Problem to work on: Records follow. Print exactly the lines from the one that has "This screenshot has height=524, width=1024." through the one that has "Screen dimensions: 1419x722", inclusive, and omit the pictures.

Extracted material:
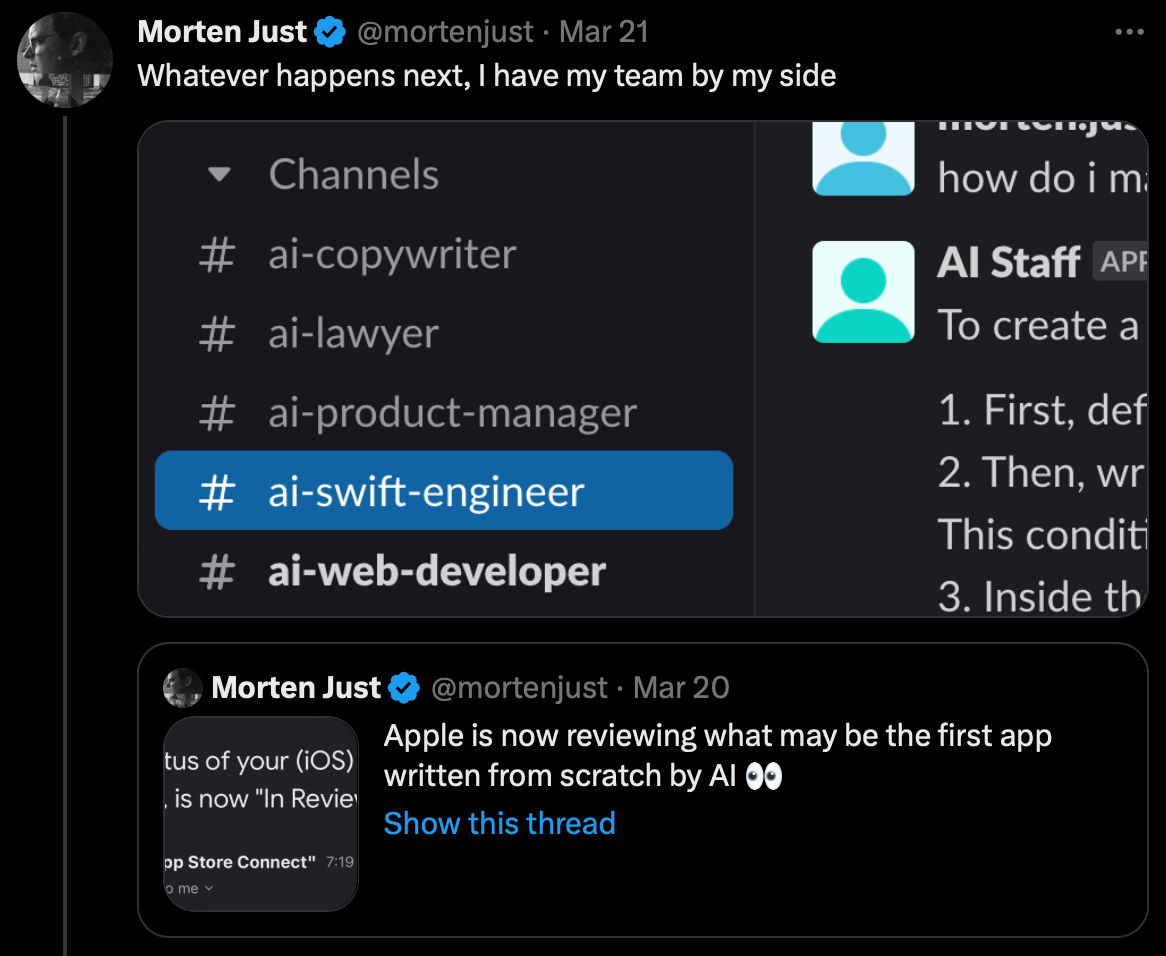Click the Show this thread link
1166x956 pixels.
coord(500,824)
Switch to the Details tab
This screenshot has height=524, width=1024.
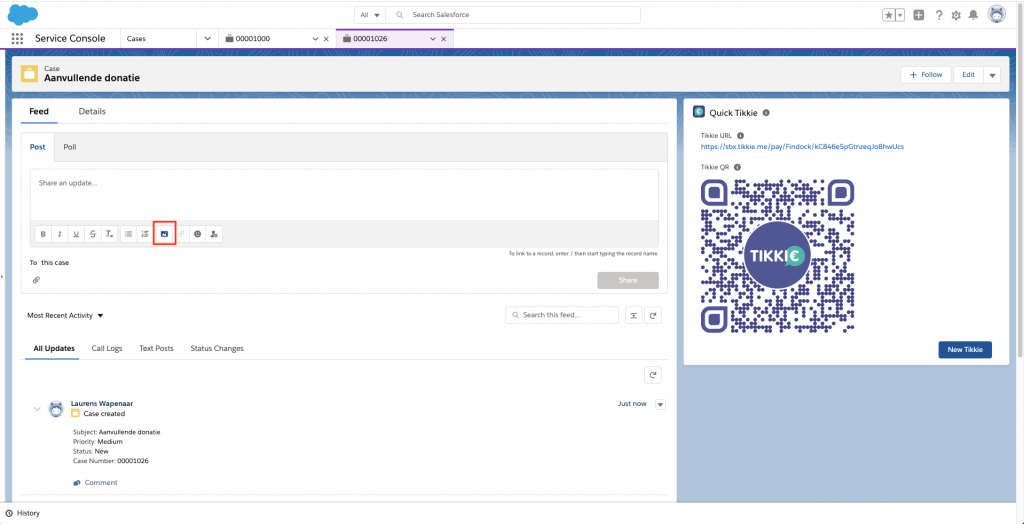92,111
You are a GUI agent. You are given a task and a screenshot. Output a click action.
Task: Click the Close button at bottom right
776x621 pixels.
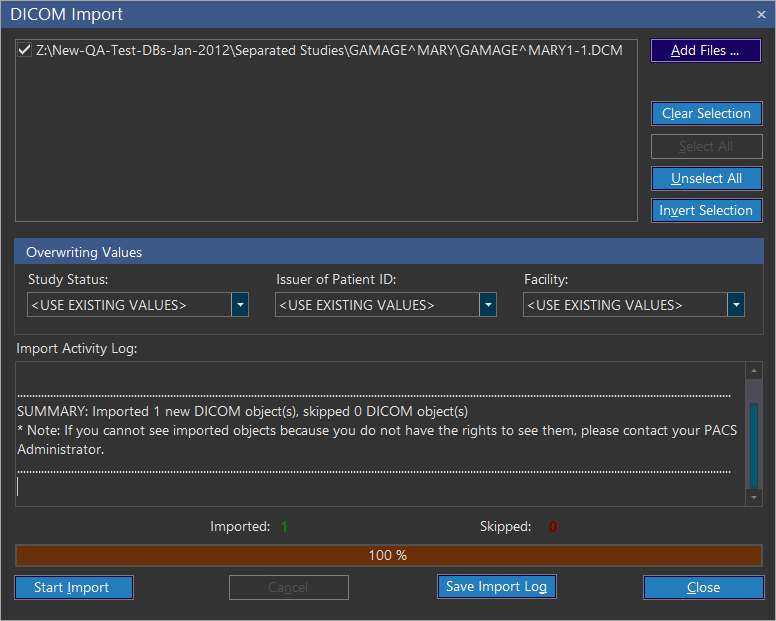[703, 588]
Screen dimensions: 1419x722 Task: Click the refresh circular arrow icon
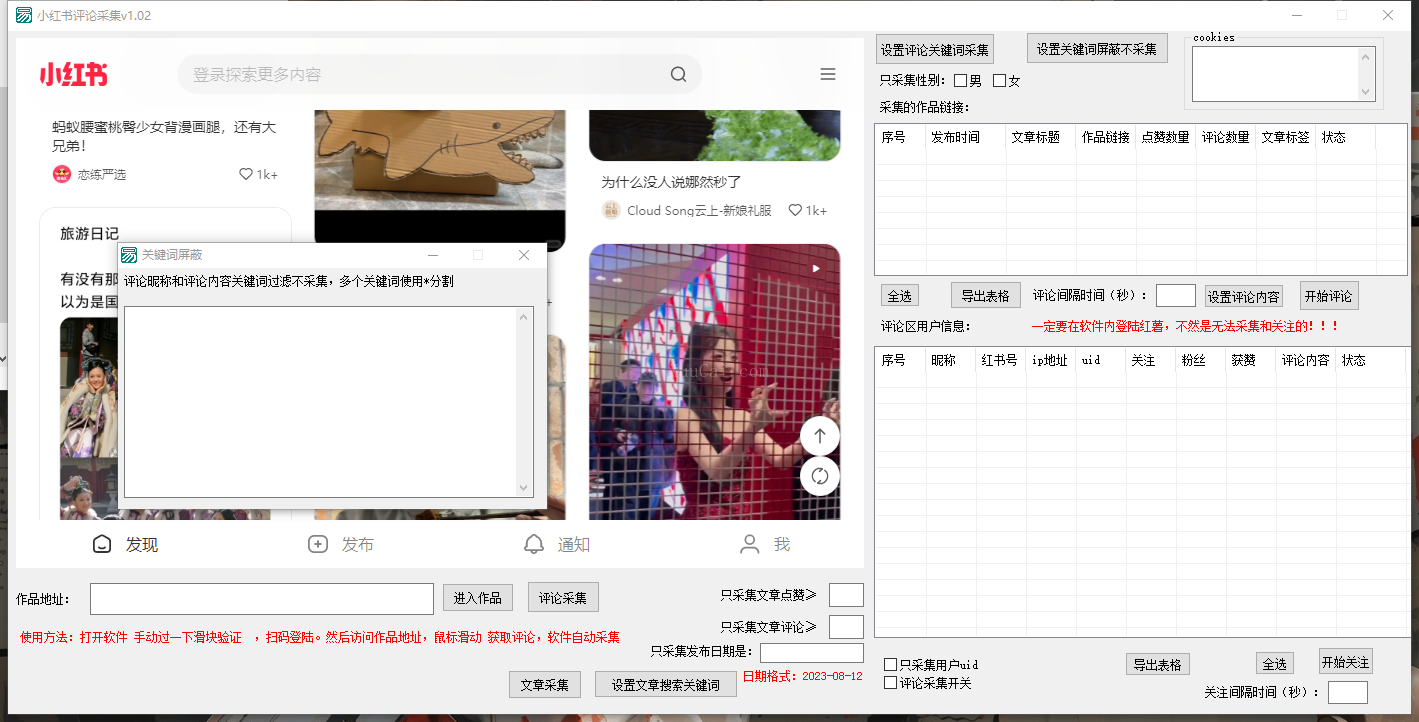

--

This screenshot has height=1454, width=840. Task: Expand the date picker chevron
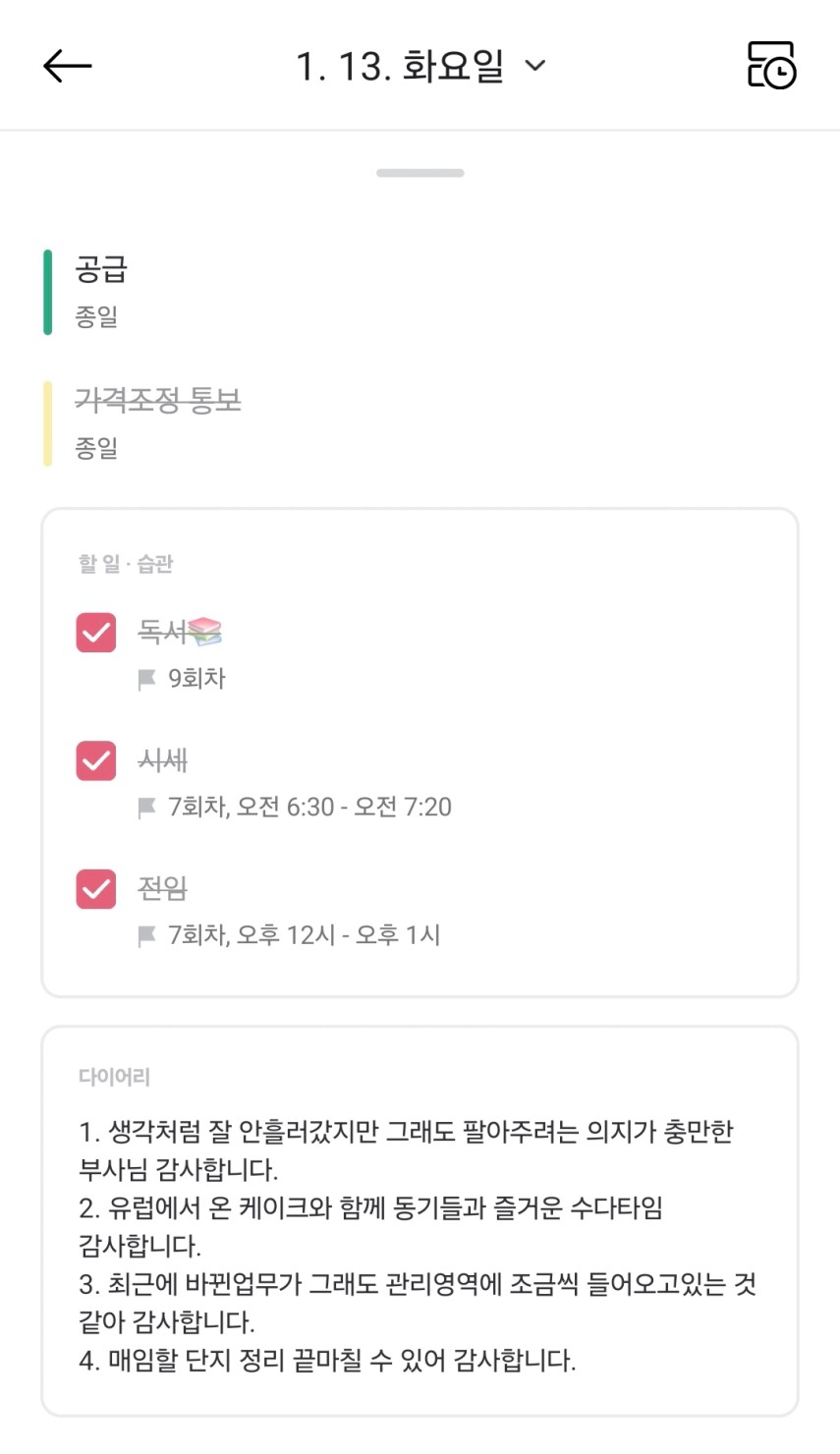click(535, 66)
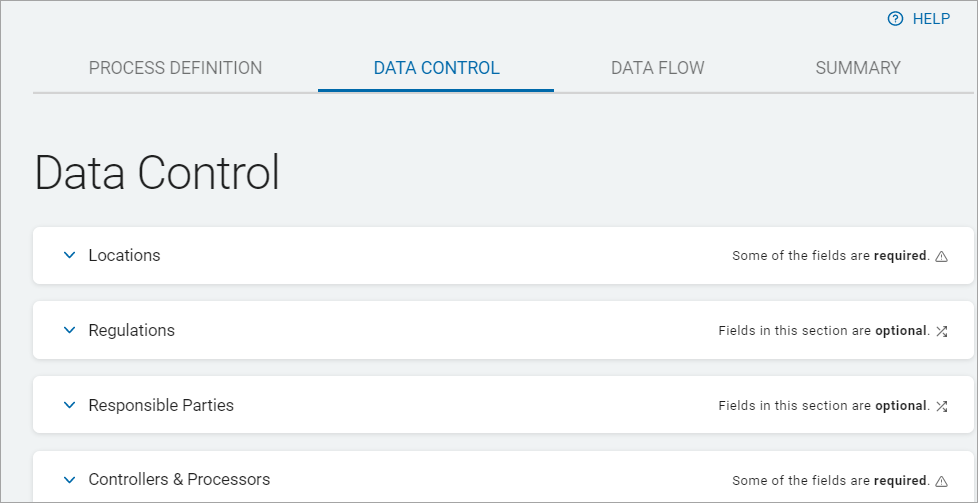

* * *

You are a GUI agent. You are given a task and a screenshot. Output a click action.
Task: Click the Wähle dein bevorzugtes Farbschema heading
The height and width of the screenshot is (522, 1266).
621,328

Written answer:
This screenshot has height=524, width=1024.
92,111
You are a GUI agent. You are given a task and a screenshot. Output a click action.
Task: Click the Close button at bottom right
776x621 pixels.
[703, 588]
Screen dimensions: 1419x722 Task: Click the refresh circular arrow icon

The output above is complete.